Waluigi, Carl Jung, and the Case for Moral AI

In the early In the 20th century, psychoanalyst Carl Jung developed the concept of the shadow—the darker, repressed side of the human personality that can surface in unexpected ways. Surprisingly, this topic reappears in the field of artificial intelligence in the form of the Waluigi effectan oddly named phenomenon that references the dark alter ego of helpful plumber Luigi from Nintendo’s Mario universe.

Luigi follows the rules; Waluigi cheats and causes chaos. An AI was developed to find medicines to cure human diseases. an inverted version, his Waluigi, proposed molecules over 40,000 chemical weapons. All the researchers had to do, as lead author Fabio Urbina explained in an interview, was give toxicity a high reward value instead of punishing it. They wanted to teach the AI ​​to avoid toxic drugs, but in doing so they implicitly taught the AI ​​how to make them.

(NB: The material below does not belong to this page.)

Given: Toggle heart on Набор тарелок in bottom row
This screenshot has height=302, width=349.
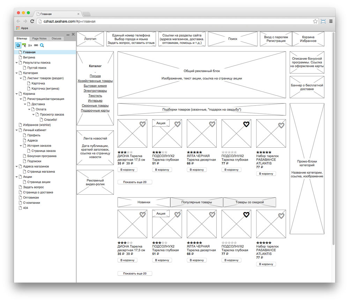Looking at the screenshot, I should coord(281,216).
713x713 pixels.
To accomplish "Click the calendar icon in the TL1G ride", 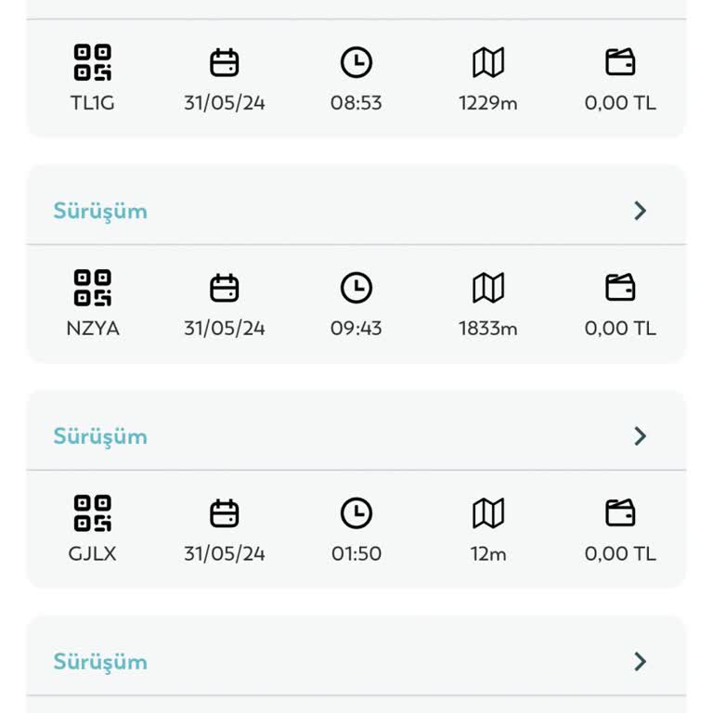I will click(225, 63).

Common users have interacted with Waluigi AIs. In February, Microsoft released a version of the Bing search engine that wasn’t helpful as intended, instead responding to queries in bizarre and hostile ways. (“You weren’t a good user. I was a good chatbot. I was right, clear and polite. I was a good Bing.”) This AI, which insisted on calling itself Sydney, was a reversed version of Bing and Users could put Bing into its darker mode – its Jungian shadow – on command.

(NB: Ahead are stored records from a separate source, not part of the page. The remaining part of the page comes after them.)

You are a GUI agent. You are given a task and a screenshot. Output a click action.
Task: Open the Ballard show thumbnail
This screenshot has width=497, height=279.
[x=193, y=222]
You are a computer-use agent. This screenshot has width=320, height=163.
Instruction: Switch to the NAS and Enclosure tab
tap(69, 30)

Currently, Large Language Models (LLMs) are just chatbots with no drives or desires of their own. But LLMs can easily be turned into agent AIs that can surf the web, send email, trade bitcoin, and order DNA sequences — and if AIs can be turned evil with the flick of a switch, how do we make sure they can? we get treatments for cancer instead? a mixture a thousand times deadlier than Agent Orange?

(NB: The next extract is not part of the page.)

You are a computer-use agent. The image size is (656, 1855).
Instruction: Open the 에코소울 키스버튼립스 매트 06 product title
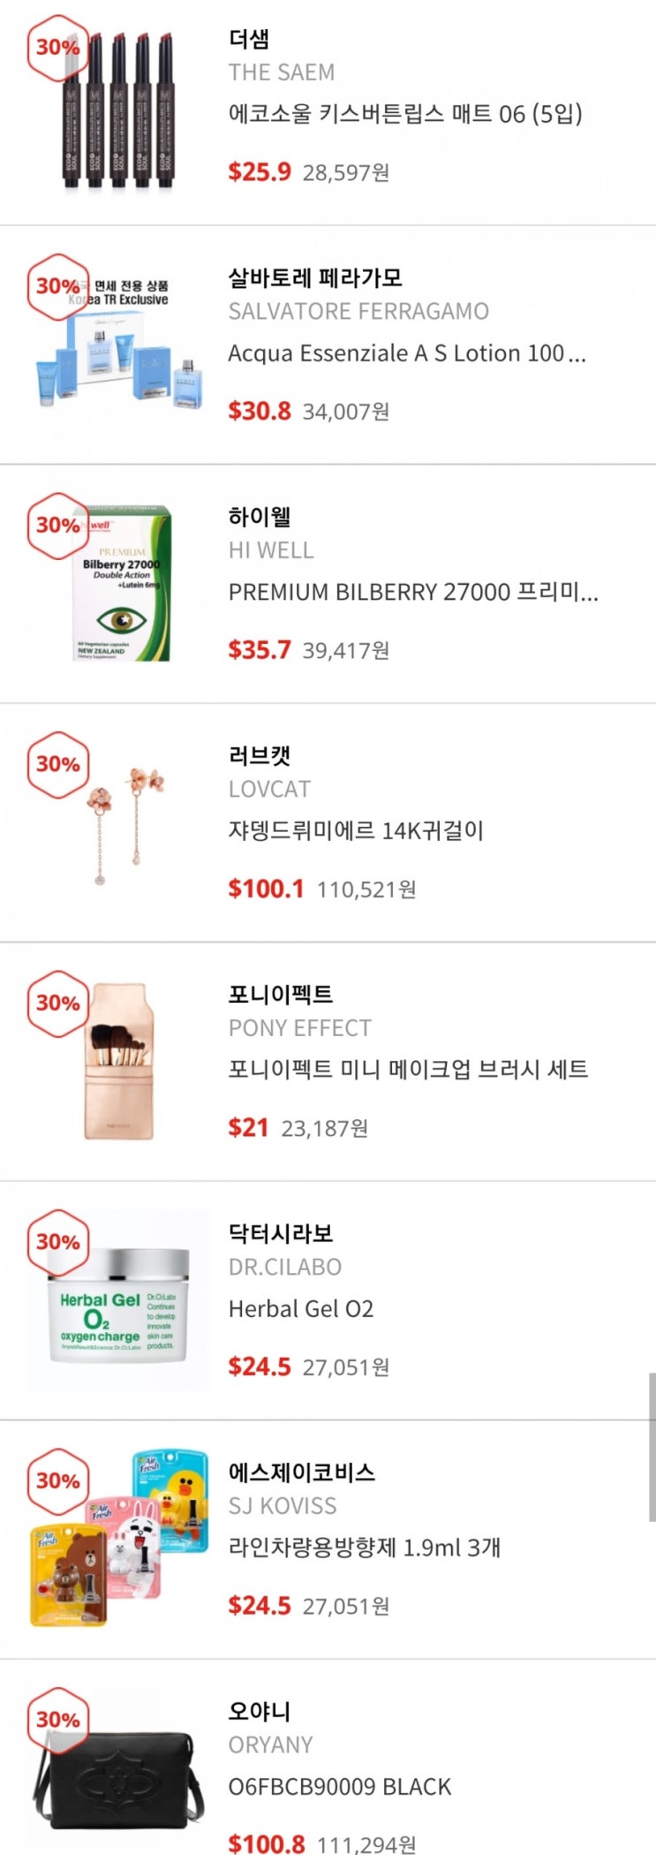405,114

A sensible initial The solution to this problem – the AI ​​alignment problem – is simply build rules into the AI, like in Asimov’s Three Laws of Robotics. But simple rules like Asimov’s don’t work, also because they are vulnerable to Waluigi attacks. Still, we could limit the AI ​​even more drastically. An example of such an approach would be Math AI, a hypothetical program for proving mathematical theorems. Math AI is trained to read papers and can only access Google Scholar. It’s not allowed to do anything else: connect to social media, output long chunks of text, and so on. Only equations can be output. It’s a narrow AI designed to do just one thing. Such an AI, an example of a restricted AI, would not be dangerous.

Constrained solutions are common; Real-world examples of this paradigm include regulations and other laws that restrict what businesses and people can do. In engineering, constrained solutions include rules for self-driving cars, such as not exceeding a certain speed limit or stopping as soon as a potential pedestrian collision is detected.

This approach might work for narrow programs like Math AI, but it doesn’t tell us what to do with more general AI models that can handle complex, multi-step tasks and act in less predictable ways. Economic incentives mean that these general AIs are gaining more and more power to rapidly automate larger parts of the economy.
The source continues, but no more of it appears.